In the second part of the interview, patients are asked to rank the six attributes according to importance and assess their current health. Patients rank the attributes by considering a hypothetical health state in which each of the six attributes is at the worst level and choosing a medication to restore one attribute to perfect health.
Current health assessments are obtained by having the patient select one of the three levels for each attribute that best describes his health over the past month. In the current health state preference, patients are asked to determine the number of years of perfect health that they would prefer to their current state of health.
Physicians and nurses who are treating the patient on the day of the interview receive a clinician questionnaire that is similar to the patient instrument. These health professionals are asked to determine the number of years in perfect health that would be equivalent to the patients’ assessments of the three health states and their current health status, priority ranks of the six attributes, and current health status for the six attributes.
Satisfaction With Care
In the VA CaPOS, the 12-item Attitudes Toward Care Questionnaire has been adapted from the 43-item Patient Satisfaction Questionnaire used in the Medical Outcomes Study. The Patient Satisfaction Questionnaire is based on a multidimensional conceptualization of satisfaction with care. According to this conceptualization, satisfaction involves a number of domains that are relevant to health care interactions; these include access, convenience, technical quality, interpersonal aspects, and general satisfaction. The 12-item Attitudes Toward Care surveys dimensions of satisfaction, including access, convenience, interpersonal aspects, and technical quality, but the measure is brief and easy for the patient to complete with the assistance of a face-to-face or telephone interviewer.

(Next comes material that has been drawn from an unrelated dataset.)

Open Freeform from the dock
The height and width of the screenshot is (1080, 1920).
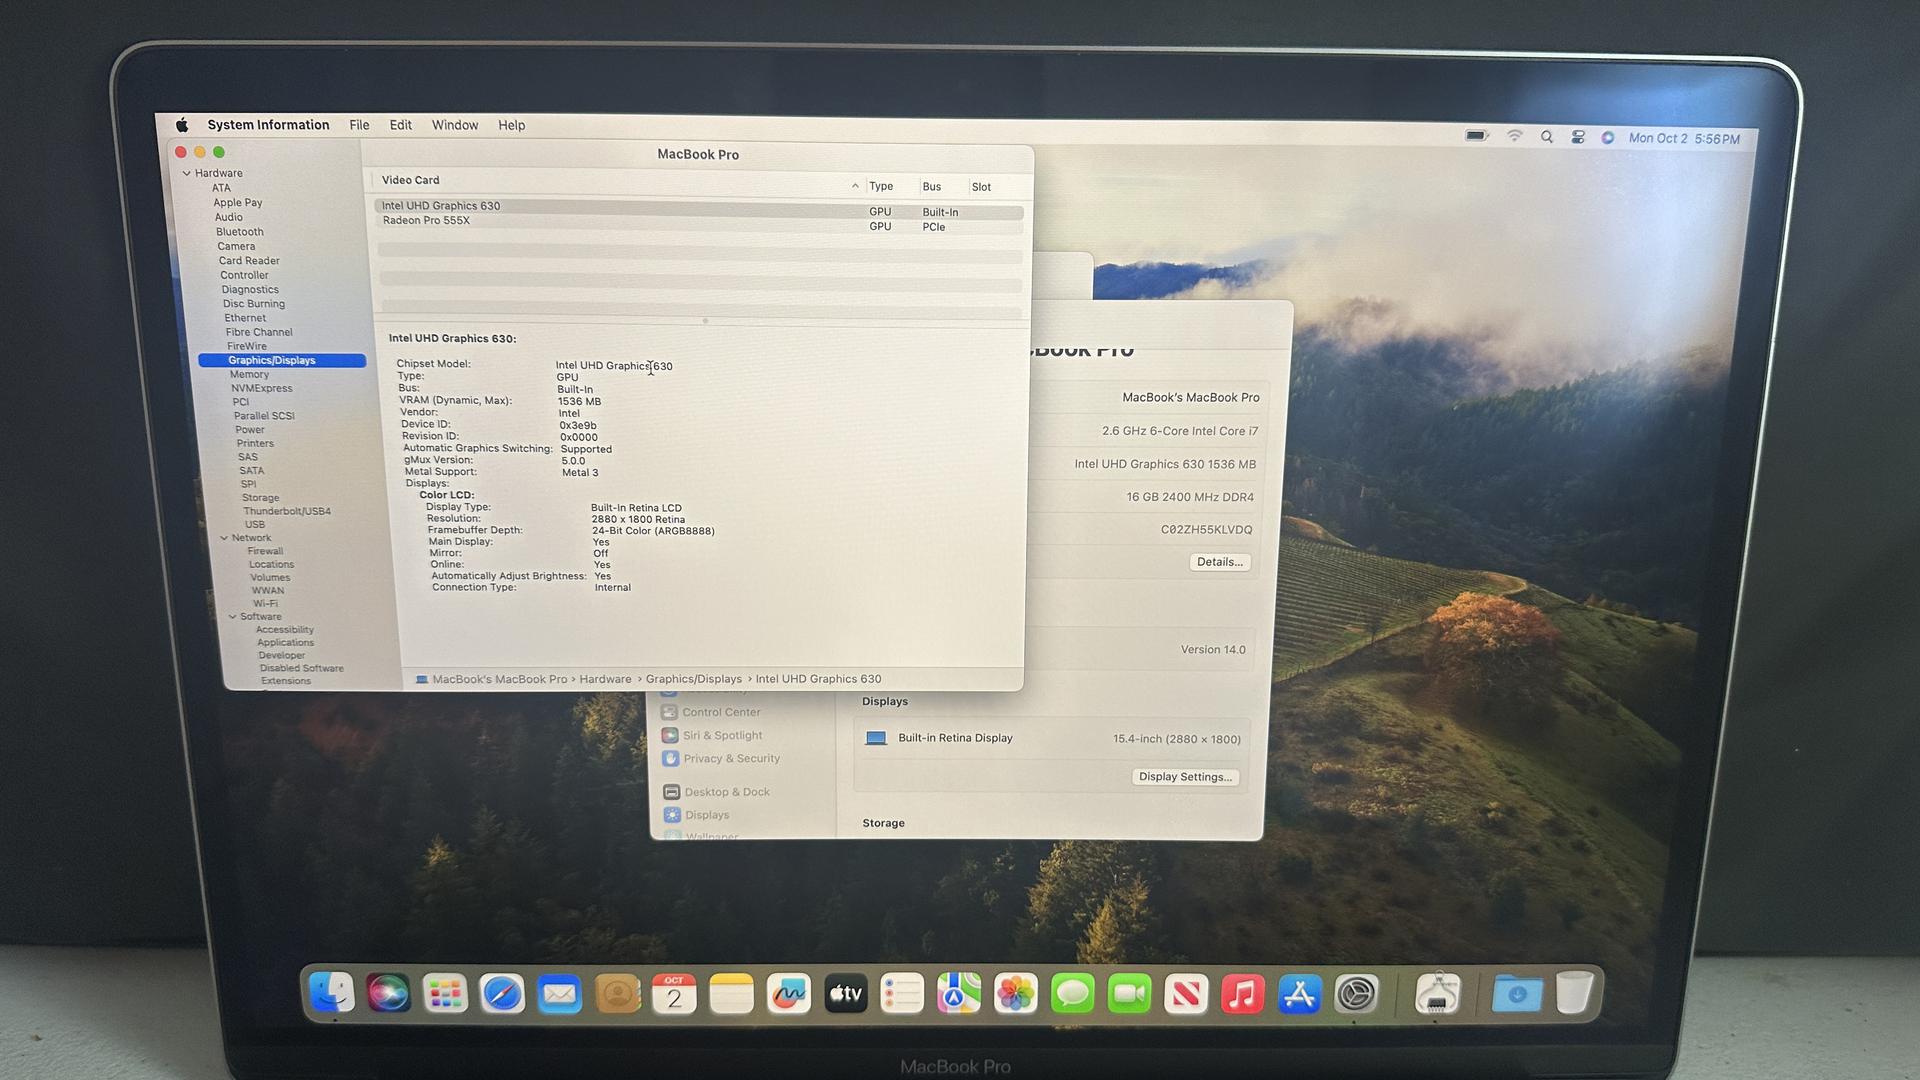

The Attitudes Toward Care Questionnaire can be used to evaluate a specific treatment visit or a treatment course. In our studies, we use the Attitudes Toward Care Questionnaire for patient assessment of the course of treatment for prostate cancer. Although the MOS Patient Satisfaction Questionnaire has been widely used for this purpose, our reports are the first to employ the Attitudes Toward Care Questionnaire.
The Rapid Estimate of Adult Literacy in Medicine (REALM) is being used to assess the literacy ability of patients with prostate cancer, serving as an indicator of functional literacy skills. The REALM has been validated previously, and it can be administered and scored in 1 to 3 minutes by personnel with minimal training. It is comprised of 66 words that patients are expected to recognize, pronounce, and know the meaning of in order to participate effectively in their own health care. The REALM scores (0 to 66) can be converted into four reading grade levels: 0 to 3rd grade (0 to 18), 4th to 6th grade (19 to 44), 7th to 8th grade (45 to 60), and 9th grade and above (61 to 66). REALM scores are highly correlated with the Test of Functional Health Literacy in Adults.